You start by either creating your own or selecting one of the pre-made parts that you can then use in your level. You can assign behavior to each object and make it more or less aggressive. Then, you move onto each element including designing the bullet motions and attack patterns, which can be a task when you want to balance out each level, making it harder or easier. After this has been set up, you can to place each object on the level, adjusting their position for each stage. You can design the color scheme and add decorative objects as well as other barriers such as mountains or towers. You can zoom in and out and design each part of the level and make something you like. After you're done creating your level, you can tweak and test it out in the preview mode. Blast Works allows you to save at any point in this process so your work won't get lost. As you create each level, you can tweak and change any element you want as you go along. While the process might seem daunting at first, you can use the included user-created levels as templates to get started faster and give you ideas. Once you have completed the level design process, you can then save it and play it yourself from the main menu under the 'user levels' heading, or trade it with other players via the online Blast Works Depot site. This is a fun and simple editing process and it won't take a lot of time to make a basic level, usually about half an hour or so, with more elaborate levels taking longer. There's a lot of versatility in this engine, and you can go a long way using the editing tool. While the parameters are defined and somewhat constrained by the main game's accumulation play mechanics, you can still create some fairly interesting and unique levels without much effort. This feature definitely sets Blast Works apart from other games on the market, and its fun without being overly complicated or labor intensive.

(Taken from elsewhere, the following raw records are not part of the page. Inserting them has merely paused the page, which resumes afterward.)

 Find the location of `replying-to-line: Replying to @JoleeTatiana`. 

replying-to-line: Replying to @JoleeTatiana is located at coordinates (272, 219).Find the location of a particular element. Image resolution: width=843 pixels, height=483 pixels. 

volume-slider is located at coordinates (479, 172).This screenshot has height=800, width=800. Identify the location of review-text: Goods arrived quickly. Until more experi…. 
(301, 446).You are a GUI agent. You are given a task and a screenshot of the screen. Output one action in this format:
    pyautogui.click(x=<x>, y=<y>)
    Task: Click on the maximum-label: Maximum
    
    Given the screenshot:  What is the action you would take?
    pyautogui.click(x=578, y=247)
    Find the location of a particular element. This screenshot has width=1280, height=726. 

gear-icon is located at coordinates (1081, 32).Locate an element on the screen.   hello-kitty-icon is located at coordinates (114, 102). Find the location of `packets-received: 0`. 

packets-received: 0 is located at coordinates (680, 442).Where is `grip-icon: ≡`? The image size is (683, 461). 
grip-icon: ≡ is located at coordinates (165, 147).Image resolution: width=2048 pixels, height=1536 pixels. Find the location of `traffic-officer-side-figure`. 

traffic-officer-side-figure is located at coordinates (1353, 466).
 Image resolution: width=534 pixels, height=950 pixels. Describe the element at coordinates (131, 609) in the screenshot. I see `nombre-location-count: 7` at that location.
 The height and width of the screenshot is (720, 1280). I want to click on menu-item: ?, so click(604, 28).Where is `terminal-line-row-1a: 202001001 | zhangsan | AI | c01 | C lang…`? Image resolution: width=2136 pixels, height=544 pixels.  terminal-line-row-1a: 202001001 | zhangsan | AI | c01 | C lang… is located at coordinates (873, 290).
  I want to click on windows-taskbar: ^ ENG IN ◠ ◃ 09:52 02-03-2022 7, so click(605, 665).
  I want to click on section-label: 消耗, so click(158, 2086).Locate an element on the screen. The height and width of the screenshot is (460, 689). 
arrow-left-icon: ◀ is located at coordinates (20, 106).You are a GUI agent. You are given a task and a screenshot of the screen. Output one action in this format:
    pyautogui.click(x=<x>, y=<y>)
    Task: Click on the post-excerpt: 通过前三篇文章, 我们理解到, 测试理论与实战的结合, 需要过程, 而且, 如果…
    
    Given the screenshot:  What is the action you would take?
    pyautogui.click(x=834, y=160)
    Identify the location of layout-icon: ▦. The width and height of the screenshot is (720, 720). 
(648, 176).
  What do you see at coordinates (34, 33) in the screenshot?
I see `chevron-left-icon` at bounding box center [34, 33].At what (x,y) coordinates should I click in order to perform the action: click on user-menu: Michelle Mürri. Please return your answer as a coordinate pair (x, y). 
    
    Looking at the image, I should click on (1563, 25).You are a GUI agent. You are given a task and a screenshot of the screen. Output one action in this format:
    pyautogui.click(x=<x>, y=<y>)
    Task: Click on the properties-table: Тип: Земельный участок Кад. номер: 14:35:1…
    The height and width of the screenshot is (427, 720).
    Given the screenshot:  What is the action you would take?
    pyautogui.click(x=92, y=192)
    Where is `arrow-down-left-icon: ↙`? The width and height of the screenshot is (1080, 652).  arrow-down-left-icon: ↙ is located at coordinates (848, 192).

This is an outstanding value proposition between the innovative gameplay seen in the main game, which offers a refreshing change of pace from the usual shooter mechanics, and the powerful user editing tool, which gives players plenty of flexibility in designing and editing their own levels. Blast Works offers a great amount of compelling gaming in an accessible package, and goes several steps further by allowing gamers to create their own levels in a way that's powerful without becoming overcomplicated. This is probably one of the best 'sleeper' titles on the Wii. It didn't get the attention of other user-generated games like LittleBig Planet but, Blast Works is an excellent example of how to integrate innovative gameplay and user-generated content without compromising either area of the title.